How Did We Get Here – UB’s Story

SRS Email and post followers: I apologize for doing this to you (re-publishing these same two “How Did We Get Here” posts). I had forgotten how to organize a new post category and thus started to put them all in one post. This is NOT the way to properly do this. So, I’m creating a “How Did We Get Here” category which will group all these submissions under the BLOG. But what this will do is send out a duplicate email notification to you about the same two submissions this one time. After I reorganize these two initial submissions, you will not get duplicate emails notifying you of a new entry into the category. Sorry for the intrusion.

My submission follows: ……UB

Sometime in the early to mid 1980s, a friend of mine invited me to join him to “go up to the cabin”. At the time we both worked at RCA in Lancaster. Before that we had attended Thaddeus Stevens State School of Technology (formerly Stevens Trade School).

I forget if my first time up was in the summer of fall. My friend had started archery hunting and suggested that I borrow a bow from someone he knew and start practicing. It was either that or we went up during the RCA shut-down that was for two weeks straddling the 4th of July. Either way, I fell in love with the place.

The cabin was way up in the mountains after we turned off the last black-topped road (SR414 ). Then it was another 10+ miles. Seemed like it took forever to get there. The driveway back into the place had two areas that had big, deep potholes that had standing water in them. I wondered if we would make it through them on more than one occasion. I think the driveway was about half mile long. So off the dirt road, another half mile… and finally we were there! The out-house was on the right and cabin  on  the left. An old stump from a large tree was across the driveway, beside the outhouse, and had many years of salt licks placed on it. There was evidence that white-tailed deer had been gnawing on this for some time. A couple of young hemlocks were down from the screened in porch.

The inside was basically one main room with 2 bedrooms off the main Kitchen/living area. Linoleum floor, propane refrigerator and, while they had wired the place for low voltage DC generator, we used a Coleman lantern or flashlights with lantern batteries, for light at night. A Spring House provided water for cleaning up. We would go to a different spring to fill gallon bottles for drinking.

I was told that the cabin was formed by my host’s Grandfather and a few friends. It was so… far… away from everything I thought. Any noise from traffic out on the dirt road was never heard. I  remember hearing Wood Thrushes, and, I think on at least one occasion I heard and saw Rufus Sided Towhees. There were two logged out clearings near the place. We would walk the gated access roads used to haul out the lumber, especially at dusk, and see all the deer descend from the tree lines. We’d see a couple dozen deer almost every time.

Looking south over Cushman, fall 2018

Well, life happens.
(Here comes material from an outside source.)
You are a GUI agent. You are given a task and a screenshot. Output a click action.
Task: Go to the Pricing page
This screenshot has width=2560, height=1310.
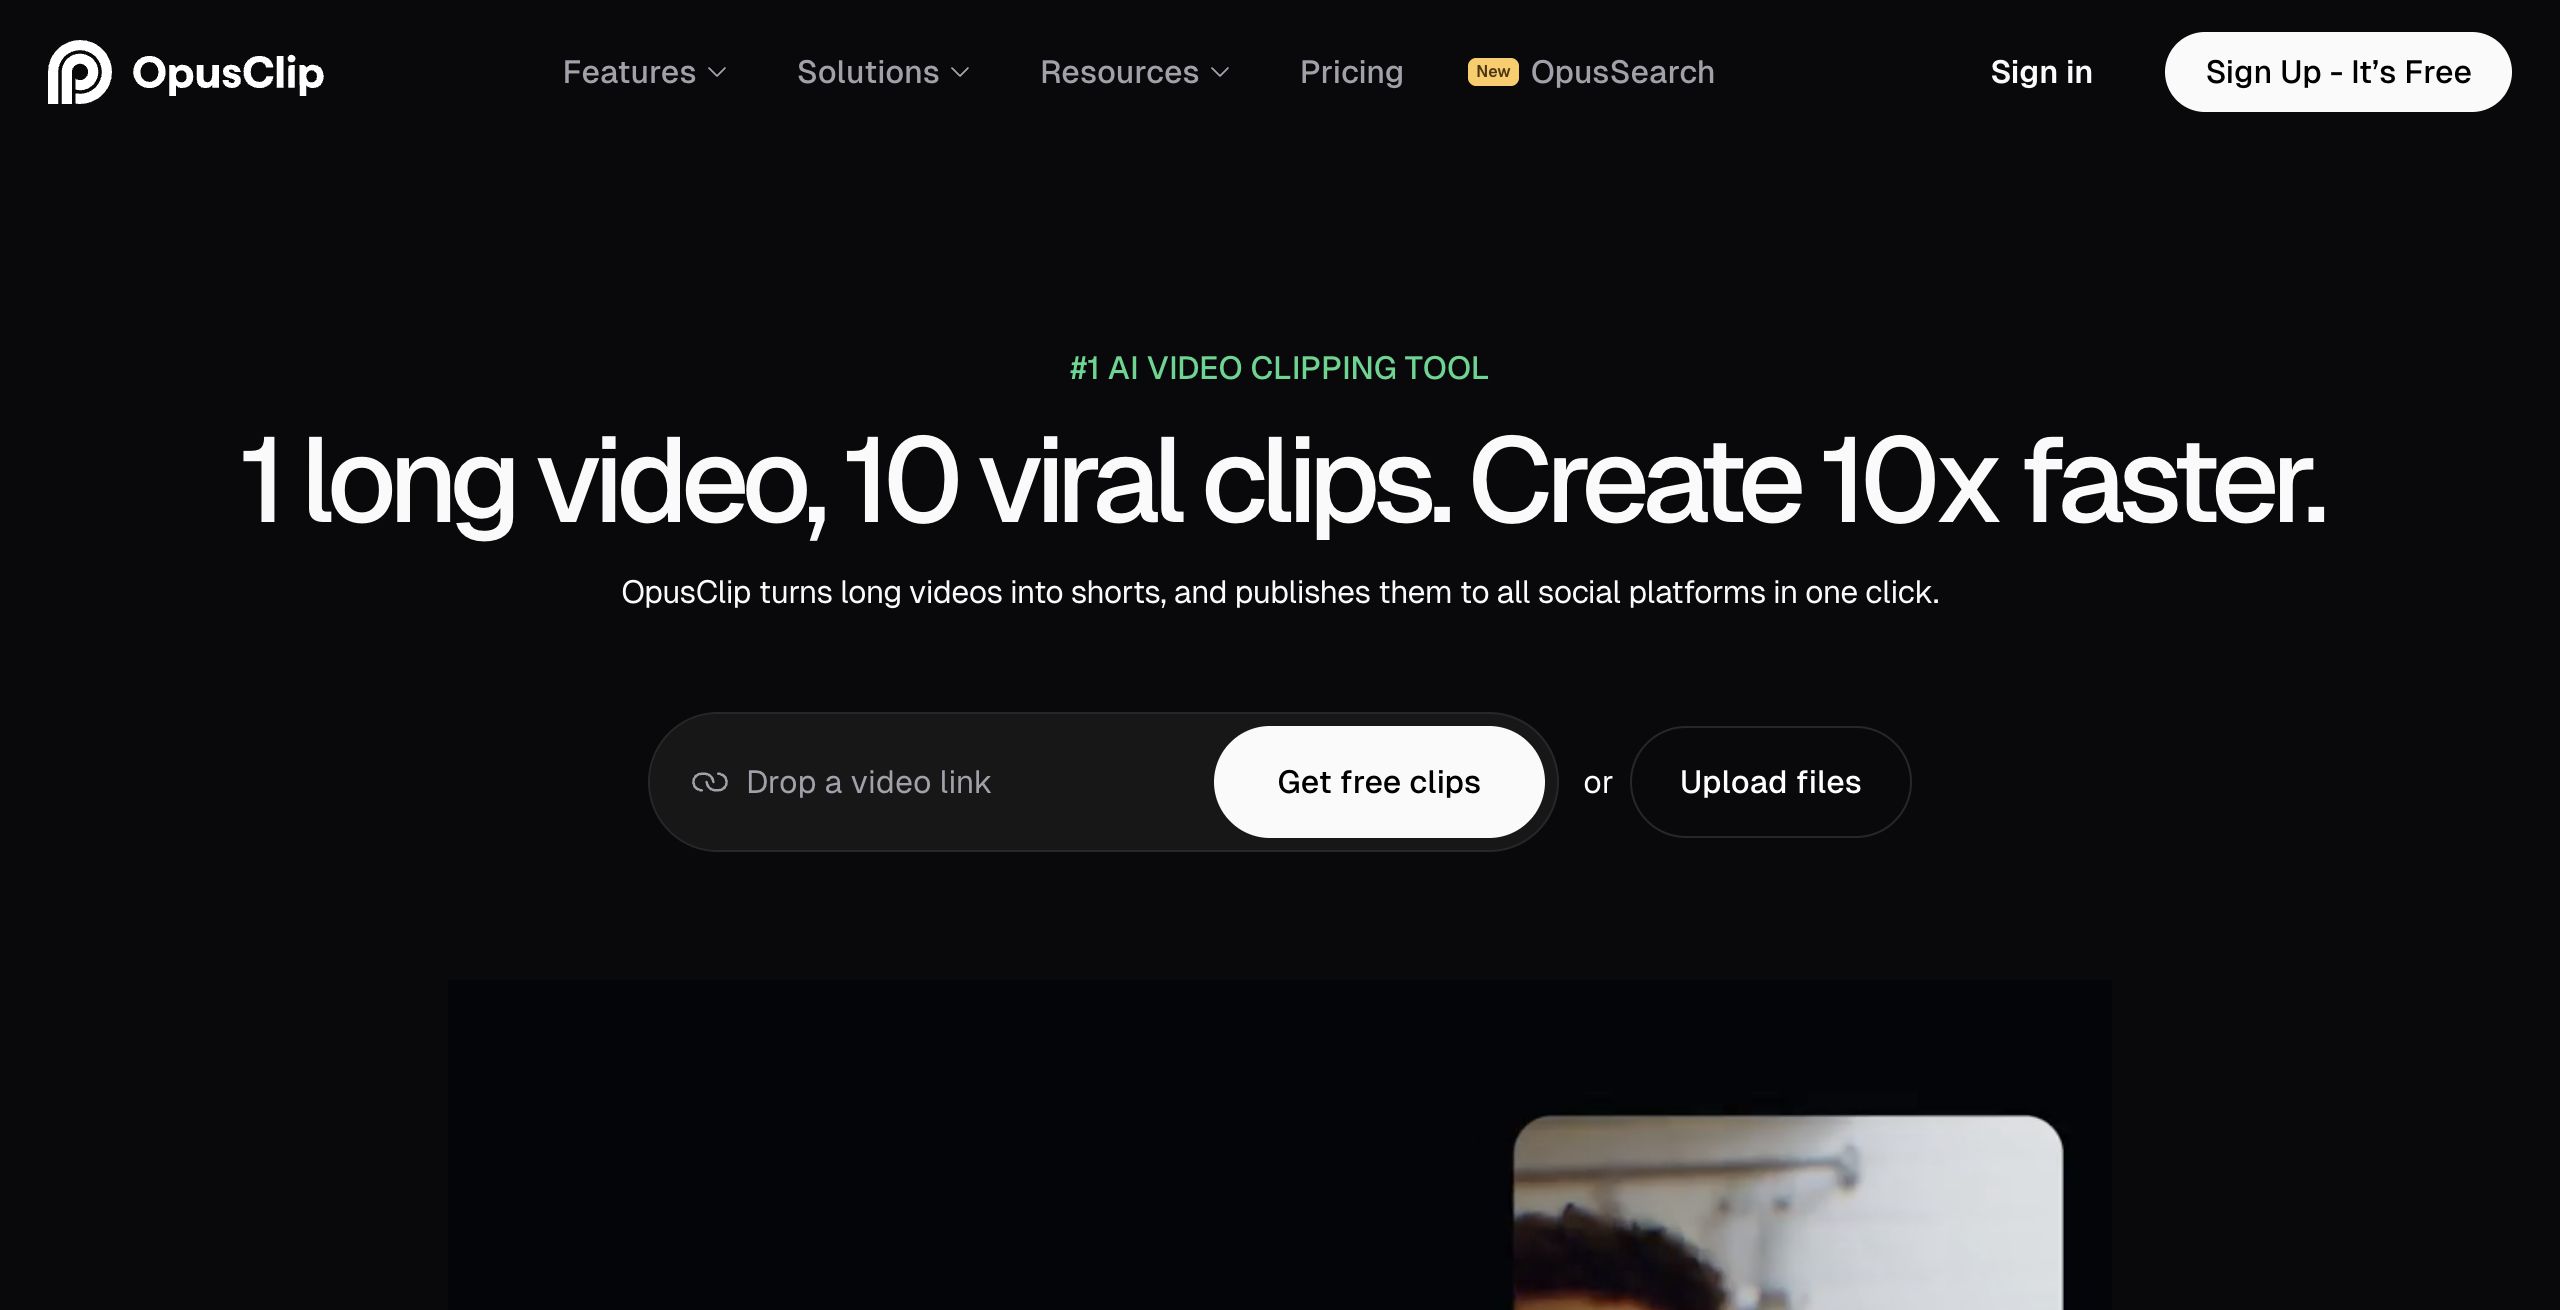coord(1351,72)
A few years pass with us going up to hunt. Eventually my friend goes off to school in Boston – I go to Penn State in Harrisburg. I continue to go up to Slate Run and camp out some when school is no longer in session. I started to get interested in fly fishing some time while I was in school. As I neared completion of my schooling, I met a young ‘kid’ behind the fly counter at Wolfe’s Store while on a trip up there one time. He sells me my first fly rod that I would buy – a graphite Cortland 5/6 weight. With this rod I experience my first ‘light bulb turns on’ moment with casting. It’s been all downhill from there. The passion started there, that special spot on Pine Creek, with a Rusty Spinner and a cast that was effective enough.

So I basically came to Slate Run with archery hunting in mind way before I got serious about fly fishing. But, truth be told, it’s fly fishing that dominates my past-time now.

I move out of state and fish in my new territory. But nothing seems to fill the void I felt when I left Pennsylvania. Someone told me that I’ll never have as good a fishing as I did in Pennsylvania. While there is great fishing here where I reside – that ‘someone’ was right.

Truth be told, we make our own ‘Heaven’ at times. Mine just happens to be in a small place in North Central Pennsylvania.